Should You Start Hunt or Pacheco This Week?
If you are going to start one of these backs, it clearly has to be Pacheco. He now owns the majority of the snaps, the most meaningful share of the touches, and the expanded passing-game role that provides a safer floor. Hunt, by contrast, saw his role evaporate last week and no longer has the goal-line security that previously propped up his fantasy value.
However, it is important to understand what you are getting if you start Pacheco. The Chiefs were blown out 26–9 by the Titans and failed to score a touchdown. They are now leaning into a lost season with a third-string quarterback.
The workload should be there, and his increased receiving involvement gives him a path to grinding out around 10 fantasy points even if the offense struggles. However, without the usual Chiefs scoring equity behind him, expecting a true impact ceiling would be overly optimistic. Nevertheless, he is the only back in this backfield fantasy managers can justify starting.

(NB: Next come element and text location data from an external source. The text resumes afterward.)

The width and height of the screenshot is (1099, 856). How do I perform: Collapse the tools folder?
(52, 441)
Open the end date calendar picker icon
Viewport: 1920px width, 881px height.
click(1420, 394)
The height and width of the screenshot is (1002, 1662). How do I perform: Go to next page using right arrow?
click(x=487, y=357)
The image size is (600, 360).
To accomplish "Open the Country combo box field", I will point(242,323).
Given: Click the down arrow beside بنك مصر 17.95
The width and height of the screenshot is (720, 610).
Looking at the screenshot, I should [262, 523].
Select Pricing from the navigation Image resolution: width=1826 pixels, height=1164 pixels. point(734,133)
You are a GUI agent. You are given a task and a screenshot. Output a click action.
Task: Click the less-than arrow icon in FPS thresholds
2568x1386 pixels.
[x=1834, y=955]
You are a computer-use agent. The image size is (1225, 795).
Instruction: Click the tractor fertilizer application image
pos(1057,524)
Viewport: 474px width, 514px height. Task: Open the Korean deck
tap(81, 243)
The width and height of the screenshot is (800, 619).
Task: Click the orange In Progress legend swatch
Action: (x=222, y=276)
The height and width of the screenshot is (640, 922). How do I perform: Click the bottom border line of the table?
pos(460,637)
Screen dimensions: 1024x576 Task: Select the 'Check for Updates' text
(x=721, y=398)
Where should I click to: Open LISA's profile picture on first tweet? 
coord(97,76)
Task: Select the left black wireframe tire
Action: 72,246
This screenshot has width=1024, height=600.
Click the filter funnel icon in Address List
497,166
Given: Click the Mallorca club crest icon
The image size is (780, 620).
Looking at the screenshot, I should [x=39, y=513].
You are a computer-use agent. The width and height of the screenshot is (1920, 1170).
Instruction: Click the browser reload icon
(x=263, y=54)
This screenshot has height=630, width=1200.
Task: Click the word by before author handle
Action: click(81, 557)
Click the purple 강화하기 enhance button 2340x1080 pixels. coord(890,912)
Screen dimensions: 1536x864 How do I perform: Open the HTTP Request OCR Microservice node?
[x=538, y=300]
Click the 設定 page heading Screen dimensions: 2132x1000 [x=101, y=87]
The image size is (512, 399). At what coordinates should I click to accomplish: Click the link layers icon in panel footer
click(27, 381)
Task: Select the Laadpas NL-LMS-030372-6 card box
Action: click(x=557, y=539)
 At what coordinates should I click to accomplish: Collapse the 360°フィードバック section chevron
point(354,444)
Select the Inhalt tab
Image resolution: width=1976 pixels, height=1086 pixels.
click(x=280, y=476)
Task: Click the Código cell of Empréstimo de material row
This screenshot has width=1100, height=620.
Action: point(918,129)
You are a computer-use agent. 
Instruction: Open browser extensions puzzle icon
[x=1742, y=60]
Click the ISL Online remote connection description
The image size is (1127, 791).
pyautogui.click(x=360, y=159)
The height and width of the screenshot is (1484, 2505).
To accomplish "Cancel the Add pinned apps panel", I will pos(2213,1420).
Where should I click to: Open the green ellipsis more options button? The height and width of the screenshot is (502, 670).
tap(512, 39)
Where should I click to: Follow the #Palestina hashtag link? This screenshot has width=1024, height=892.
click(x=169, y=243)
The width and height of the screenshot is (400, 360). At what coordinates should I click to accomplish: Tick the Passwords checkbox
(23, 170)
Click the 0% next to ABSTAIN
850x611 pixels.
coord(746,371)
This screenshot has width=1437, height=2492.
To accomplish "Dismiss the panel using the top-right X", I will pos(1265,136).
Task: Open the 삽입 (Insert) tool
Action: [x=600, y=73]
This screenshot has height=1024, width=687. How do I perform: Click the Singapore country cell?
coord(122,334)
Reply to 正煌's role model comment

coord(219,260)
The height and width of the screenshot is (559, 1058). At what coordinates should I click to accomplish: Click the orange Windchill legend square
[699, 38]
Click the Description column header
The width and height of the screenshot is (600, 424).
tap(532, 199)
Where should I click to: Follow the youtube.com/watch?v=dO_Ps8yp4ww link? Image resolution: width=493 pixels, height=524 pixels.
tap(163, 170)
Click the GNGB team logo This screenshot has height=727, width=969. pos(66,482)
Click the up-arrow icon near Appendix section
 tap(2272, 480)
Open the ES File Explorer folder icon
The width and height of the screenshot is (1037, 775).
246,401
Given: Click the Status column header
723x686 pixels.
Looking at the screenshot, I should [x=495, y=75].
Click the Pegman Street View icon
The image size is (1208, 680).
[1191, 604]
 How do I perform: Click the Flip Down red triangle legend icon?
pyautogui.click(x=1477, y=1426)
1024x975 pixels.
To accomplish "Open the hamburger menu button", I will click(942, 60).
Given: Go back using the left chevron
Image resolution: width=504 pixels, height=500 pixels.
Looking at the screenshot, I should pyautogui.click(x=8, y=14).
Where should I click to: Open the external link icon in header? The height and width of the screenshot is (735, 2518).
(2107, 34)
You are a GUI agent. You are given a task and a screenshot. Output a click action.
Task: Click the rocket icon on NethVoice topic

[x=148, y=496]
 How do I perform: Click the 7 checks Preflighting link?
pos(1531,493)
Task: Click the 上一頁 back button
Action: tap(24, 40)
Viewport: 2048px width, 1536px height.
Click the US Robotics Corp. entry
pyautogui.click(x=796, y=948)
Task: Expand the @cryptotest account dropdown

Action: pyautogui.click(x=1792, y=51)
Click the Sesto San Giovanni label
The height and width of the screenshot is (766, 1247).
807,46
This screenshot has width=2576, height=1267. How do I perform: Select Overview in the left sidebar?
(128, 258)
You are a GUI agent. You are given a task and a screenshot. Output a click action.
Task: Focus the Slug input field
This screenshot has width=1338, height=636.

In a season where the team has nothing left to play for, the overall environment is far less attractive than what fantasy managers are used to from this offense.
Hunt should be completely off the radar for fantasy lineups. In the must-win week for fantasy managers chasing championships, starting a running back coming off a season-low snap share and minimal usage in an offense that is no longer functioning at a high level is an unnecessary risk.